International human rights groups and even the U.S. State Department
accuse the military of sponsoring the right-wing extremists in their "dirty
war"
against Marxist rebels and their suspected civilian sympathizers.
"At the moment we're reporting 10 paramilitary fighters dead in successive
combats," Gen. Alberto Bravo, head of the army's Fifth Brigade based in
Norte de Santander province, told reporters.
He said soldiers had been tracking the death squad since it murdered at
least
36 people in villages close to the town of Tibu, in Norte de Santander,
last
weekend. Bravo did not specify when the fighting began but indicated
clashes were still continuing.
The United Nations and London-based rights group Amnesty International
condemned last weekend's massacre and blamed the government of ignoring
warnings that the paramilitary gang would attack the area -- a traditional
Marxist rebel stronghold.
Amnesty said the killings were a sign of the continuing alliance between
the
army and the death squads.
Earlier this year, President Andres Pastrana launched peace talks with
the
Revolutionary Armed Forces of Colombia (FARC), Latin America's largest
surviving 1960s rebel army. But the slow-moving process has failed to stem
the long-running conflict in which more than 35,000 people have died in
just
the last 10 years.
In fact, stop-start negotiations, which are going ahead with no prior
cease-fire agreement, have coincided with a surge in political violence
by
gunmen of both the left and right.
In an interview published in the latest edition of Newsweek International,
due to go on sale Monday, one of the country's top paramilitary warlords,
Ramon Isaza, threatened to step up his fight against the rebels.
"We must press ahead. Our mission is to remove the subversives from any
part of the country where they exist," he said, speaking from his powerbase
in the central Magdalena Medio region.
Last week, Carlos Castano, the overall leader of a nationwide alliance
of
paramilitary gangs accepted responsibility for the massacre near Tibu but
said most of the victims were guerrillas.

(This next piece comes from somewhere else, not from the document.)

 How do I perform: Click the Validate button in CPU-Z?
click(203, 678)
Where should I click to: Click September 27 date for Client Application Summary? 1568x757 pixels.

In a rare sign that Colombian authorities may be beginning to respond to
U.S. pressure to break ties between the army and paramilitary gangs, as
a
condition for increased U.S. military aid, the Prosecutor General's office
fired Friday three army officers suspected of links to death squads.
A captain, a lieutenant and a second lieutenant were all dismissed for
allowing a paramilitary unit to raid two working class neighborhoods and
kill
at least 32 civilians in the oil town of Barrancabermeja in May 1998.
The prosecutor's office said the trio had removed a road block that would
normally have prevented the gang driving into the town and said they failed
to react despite hearing gunshots just 800 yards away.
At least six other army and police officers were suspended for their role
in
the massacre for periods ranging between 15 and 30 days, including the
head of Barracabermeja police Colonel Joaquin Correa.